- [Problem to solve] What you give must be the lines from the one containing "Viewport: 251px width, 141px height." through the last line of the listing below, exactly, with nothing else and no pictures.

------------------------------------

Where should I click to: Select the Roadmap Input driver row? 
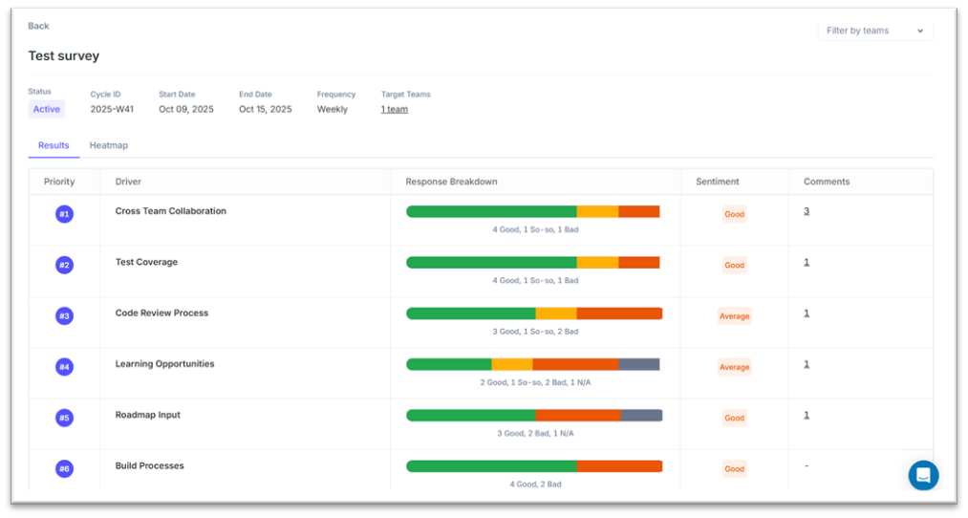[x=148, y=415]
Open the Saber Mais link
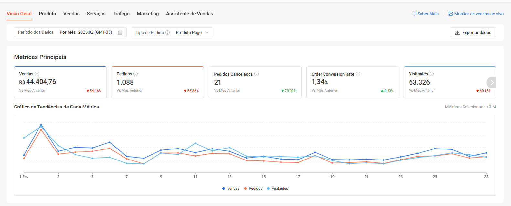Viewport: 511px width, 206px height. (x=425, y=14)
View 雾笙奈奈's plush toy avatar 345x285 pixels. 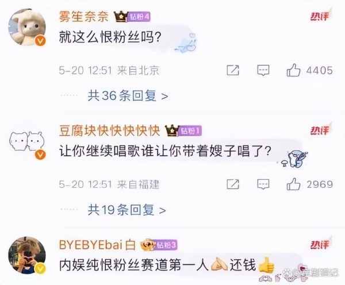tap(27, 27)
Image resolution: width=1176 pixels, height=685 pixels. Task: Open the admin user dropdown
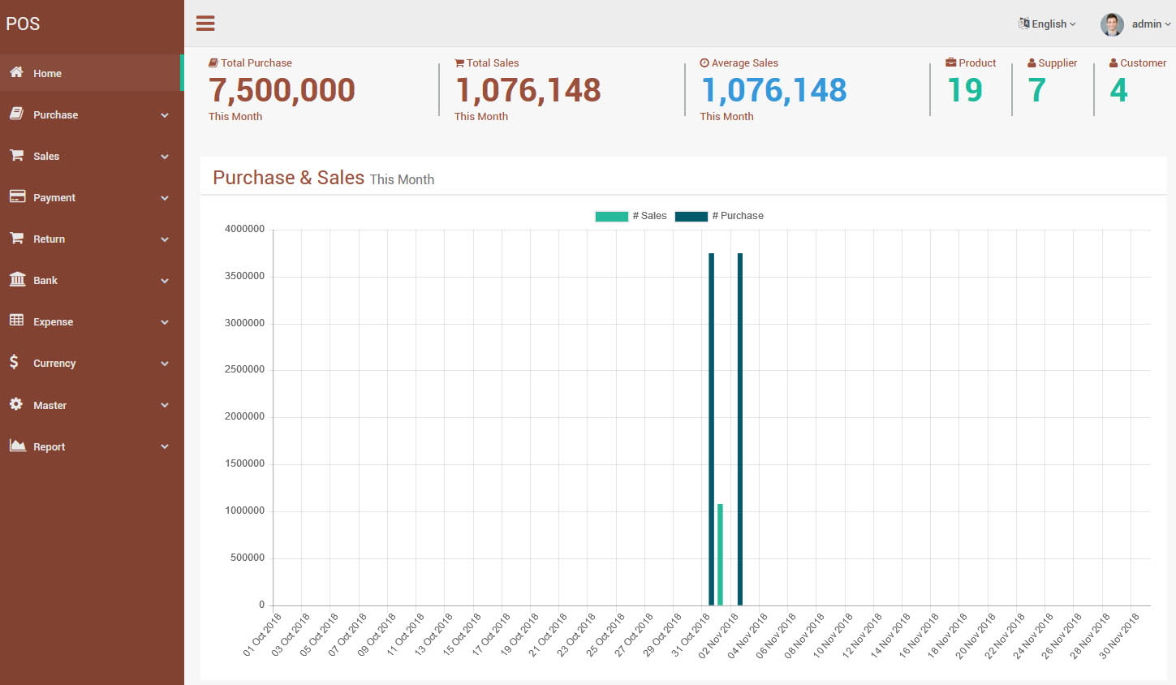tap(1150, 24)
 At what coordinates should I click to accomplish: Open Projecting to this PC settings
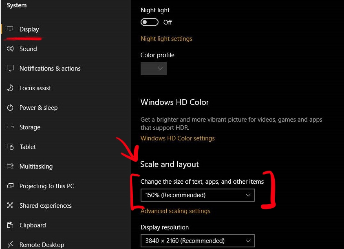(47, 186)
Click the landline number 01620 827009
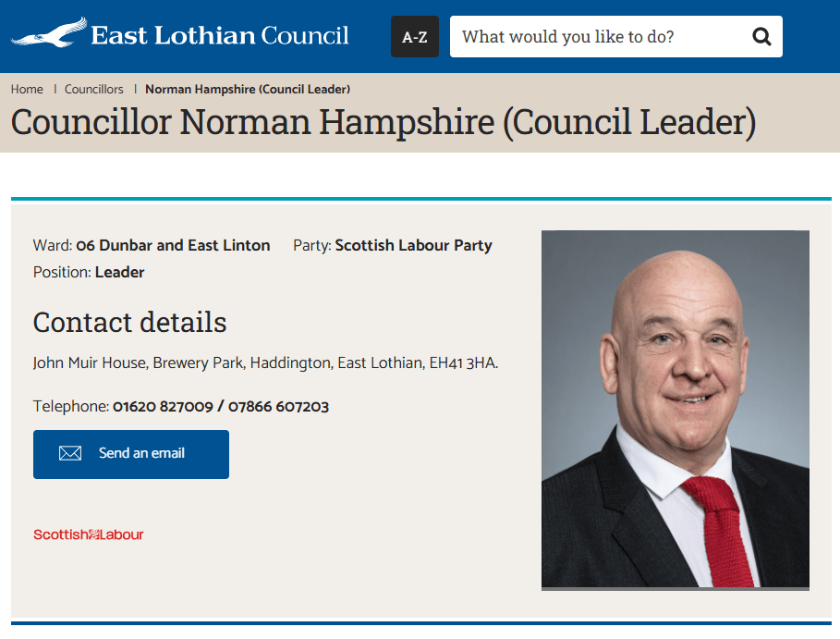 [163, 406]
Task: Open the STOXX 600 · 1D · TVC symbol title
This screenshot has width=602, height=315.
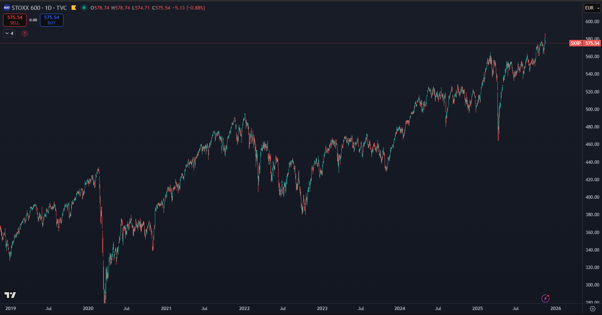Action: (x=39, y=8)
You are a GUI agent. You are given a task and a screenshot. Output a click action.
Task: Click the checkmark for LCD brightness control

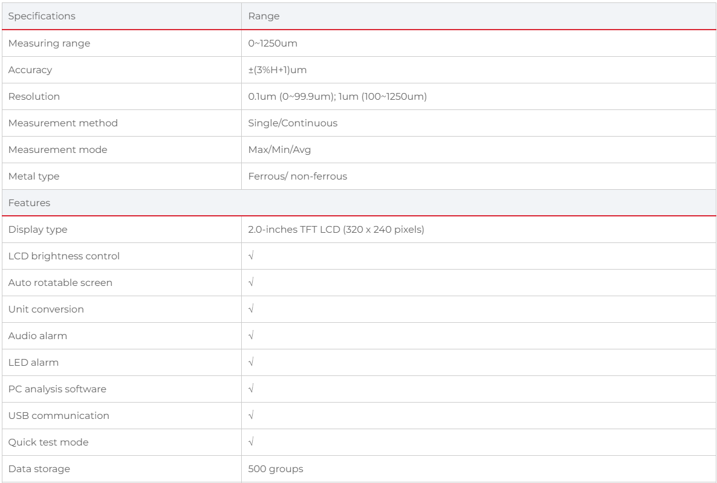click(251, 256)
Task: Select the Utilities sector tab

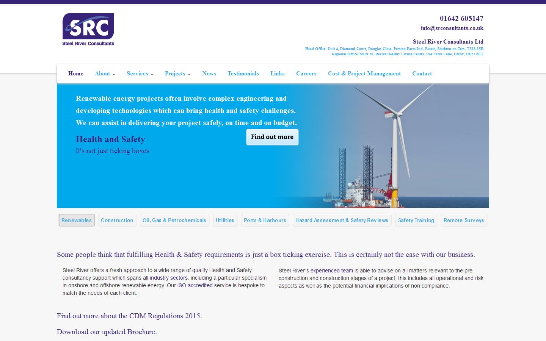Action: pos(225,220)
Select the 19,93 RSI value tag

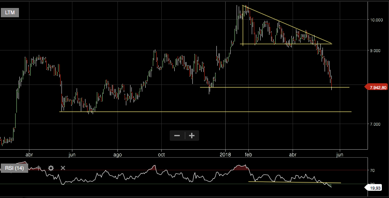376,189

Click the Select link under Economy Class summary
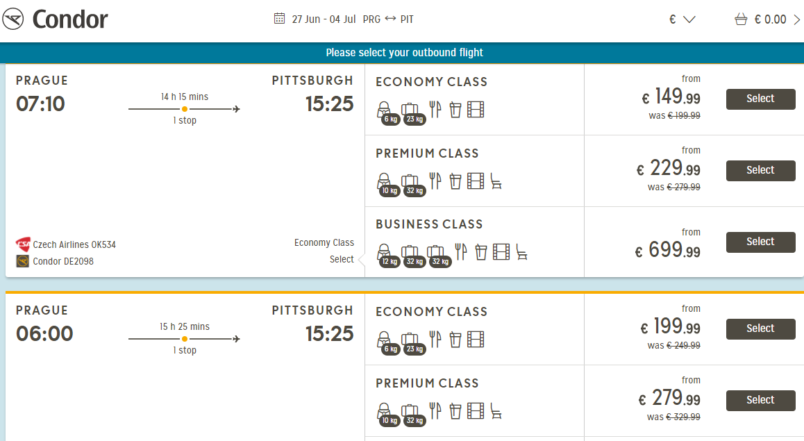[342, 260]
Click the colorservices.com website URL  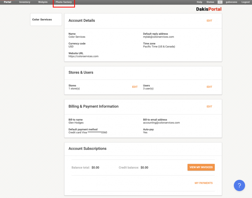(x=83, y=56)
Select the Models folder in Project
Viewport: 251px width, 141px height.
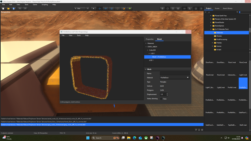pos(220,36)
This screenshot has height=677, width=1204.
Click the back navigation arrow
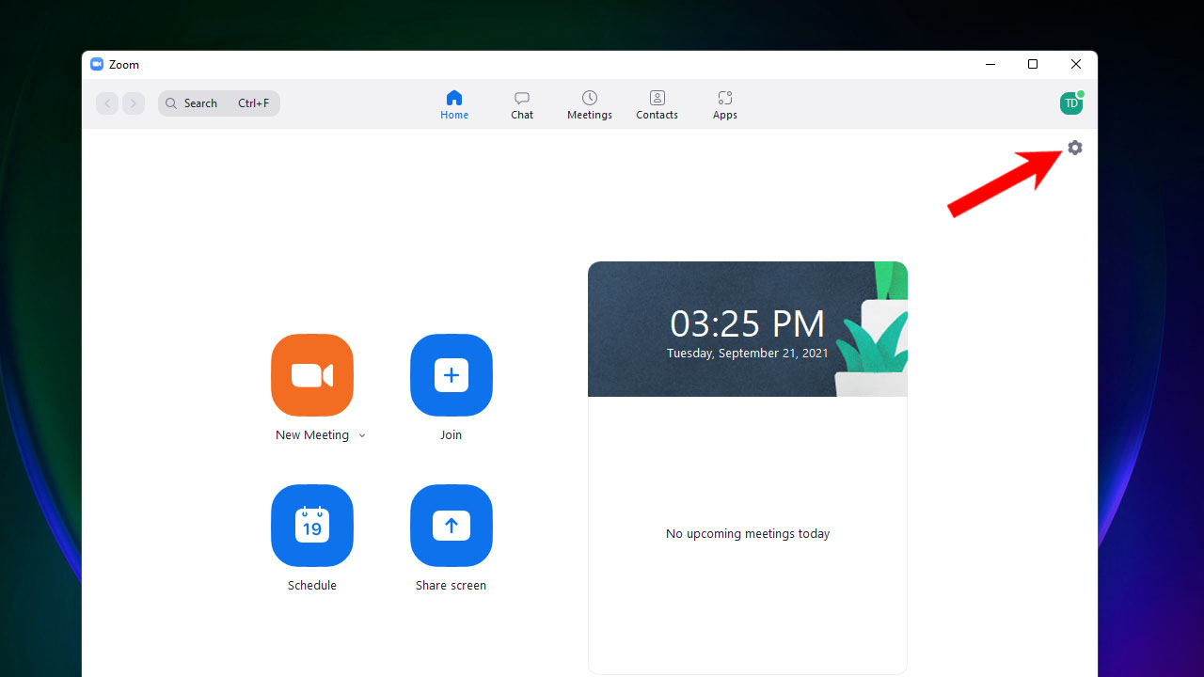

------------------------------------

- [Task response]
Viewport: 251px width, 141px height.
pos(220,36)
This screenshot has height=677, width=1204.
Click the back navigation arrow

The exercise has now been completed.